TASK INSTRUCTIONS
Keep every character as it is and output all of the records.

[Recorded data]
Segment Open
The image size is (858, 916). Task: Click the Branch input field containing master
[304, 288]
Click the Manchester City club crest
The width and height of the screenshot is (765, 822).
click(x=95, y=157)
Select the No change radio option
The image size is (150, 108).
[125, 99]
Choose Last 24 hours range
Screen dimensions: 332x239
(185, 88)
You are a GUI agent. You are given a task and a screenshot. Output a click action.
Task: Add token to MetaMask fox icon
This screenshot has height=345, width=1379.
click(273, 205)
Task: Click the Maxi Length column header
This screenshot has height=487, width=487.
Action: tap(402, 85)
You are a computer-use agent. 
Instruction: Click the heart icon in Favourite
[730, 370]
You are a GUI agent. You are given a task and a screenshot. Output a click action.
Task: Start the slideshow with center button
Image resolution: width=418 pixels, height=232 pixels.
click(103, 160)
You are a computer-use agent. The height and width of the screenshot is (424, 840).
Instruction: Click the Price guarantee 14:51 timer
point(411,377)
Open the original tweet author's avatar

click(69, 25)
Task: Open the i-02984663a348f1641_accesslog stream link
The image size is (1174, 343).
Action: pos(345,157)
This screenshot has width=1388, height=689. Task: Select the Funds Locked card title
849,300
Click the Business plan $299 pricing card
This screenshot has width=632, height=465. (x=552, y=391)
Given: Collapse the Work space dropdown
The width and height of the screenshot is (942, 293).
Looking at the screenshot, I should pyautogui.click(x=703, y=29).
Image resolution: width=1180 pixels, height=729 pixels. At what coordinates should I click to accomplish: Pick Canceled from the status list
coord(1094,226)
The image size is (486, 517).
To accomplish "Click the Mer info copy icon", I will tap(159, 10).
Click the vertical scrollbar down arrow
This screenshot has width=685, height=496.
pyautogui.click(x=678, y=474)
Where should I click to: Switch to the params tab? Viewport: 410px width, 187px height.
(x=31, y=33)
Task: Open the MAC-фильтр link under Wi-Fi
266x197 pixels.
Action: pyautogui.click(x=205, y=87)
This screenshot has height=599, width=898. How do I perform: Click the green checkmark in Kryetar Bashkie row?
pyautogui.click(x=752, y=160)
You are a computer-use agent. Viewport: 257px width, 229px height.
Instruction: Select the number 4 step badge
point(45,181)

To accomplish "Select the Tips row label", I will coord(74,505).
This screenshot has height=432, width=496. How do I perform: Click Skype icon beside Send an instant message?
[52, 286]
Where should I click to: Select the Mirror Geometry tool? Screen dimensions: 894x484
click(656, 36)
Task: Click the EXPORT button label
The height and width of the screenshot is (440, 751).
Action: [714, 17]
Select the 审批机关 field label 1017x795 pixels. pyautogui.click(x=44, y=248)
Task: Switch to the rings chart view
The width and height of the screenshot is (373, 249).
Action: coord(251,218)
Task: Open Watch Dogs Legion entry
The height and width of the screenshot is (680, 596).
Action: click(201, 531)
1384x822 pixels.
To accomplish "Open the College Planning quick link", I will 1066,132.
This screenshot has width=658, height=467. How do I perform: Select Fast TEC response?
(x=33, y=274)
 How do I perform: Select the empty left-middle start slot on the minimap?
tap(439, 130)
Segment Closed
EXERCISE RESPONSE
The image size is (858, 916). Task: Click the Branch input field containing master
[304, 288]
Click the Manchester City club crest
The width and height of the screenshot is (765, 822).
click(x=95, y=157)
Select the No change radio option
The image size is (150, 108).
[125, 99]
Choose Last 24 hours range
Screen dimensions: 332x239
(185, 88)
You are a GUI agent. You are given a task and a screenshot. Output a click action.
Task: Add token to MetaMask fox icon
This screenshot has height=345, width=1379.
click(273, 205)
Task: Click the Maxi Length column header
This screenshot has height=487, width=487.
Action: tap(402, 85)
You are a computer-use agent. 
Instruction: Click the heart icon in Favourite
[730, 370]
You are a GUI agent. You are given a task and a screenshot. Output a click action.
Task: Start the slideshow with center button
Image resolution: width=418 pixels, height=232 pixels.
click(103, 160)
You are a computer-use agent. The height and width of the screenshot is (424, 840).
Instruction: Click the Price guarantee 14:51 timer
point(411,377)
Open the original tweet author's avatar

click(69, 25)
Task: Open the i-02984663a348f1641_accesslog stream link
The image size is (1174, 343).
Action: pos(345,157)
This screenshot has width=1388, height=689. Task: Select the Funds Locked card title
849,300
Click the Business plan $299 pricing card
This screenshot has width=632, height=465. (x=552, y=391)
Given: Collapse the Work space dropdown
The width and height of the screenshot is (942, 293).
Looking at the screenshot, I should pyautogui.click(x=703, y=29).
Image resolution: width=1180 pixels, height=729 pixels. At what coordinates should I click to accomplish: Pick Canceled from the status list
coord(1094,226)
The image size is (486, 517).
To accomplish "Click the Mer info copy icon", I will tap(159, 10).
Click the vertical scrollbar down arrow
This screenshot has width=685, height=496.
pyautogui.click(x=678, y=474)
Where should I click to: Switch to the params tab? Viewport: 410px width, 187px height.
(x=31, y=33)
Task: Open the MAC-фильтр link under Wi-Fi
266x197 pixels.
Action: pyautogui.click(x=205, y=87)
This screenshot has height=599, width=898. How do I perform: Click the green checkmark in Kryetar Bashkie row?
pyautogui.click(x=752, y=160)
You are a computer-use agent. Viewport: 257px width, 229px height.
Instruction: Select the number 4 step badge
point(45,181)

To accomplish "Select the Tips row label", I will coord(74,505).
This screenshot has height=432, width=496. How do I perform: Click Skype icon beside Send an instant message?
[52, 286]
Where should I click to: Select the Mirror Geometry tool? Screen dimensions: 894x484
click(656, 36)
Task: Click the EXPORT button label
The height and width of the screenshot is (440, 751).
Action: [714, 17]
Select the 审批机关 field label 1017x795 pixels. pyautogui.click(x=44, y=248)
Task: Switch to the rings chart view
The width and height of the screenshot is (373, 249).
Action: coord(251,218)
Task: Open Watch Dogs Legion entry
The height and width of the screenshot is (680, 596).
Action: click(201, 531)
1384x822 pixels.
To accomplish "Open the College Planning quick link", I will 1066,132.
This screenshot has width=658, height=467. How do I perform: Select Fast TEC response?
(x=33, y=274)
 How do I perform: Select the empty left-middle start slot on the minimap?
tap(439, 130)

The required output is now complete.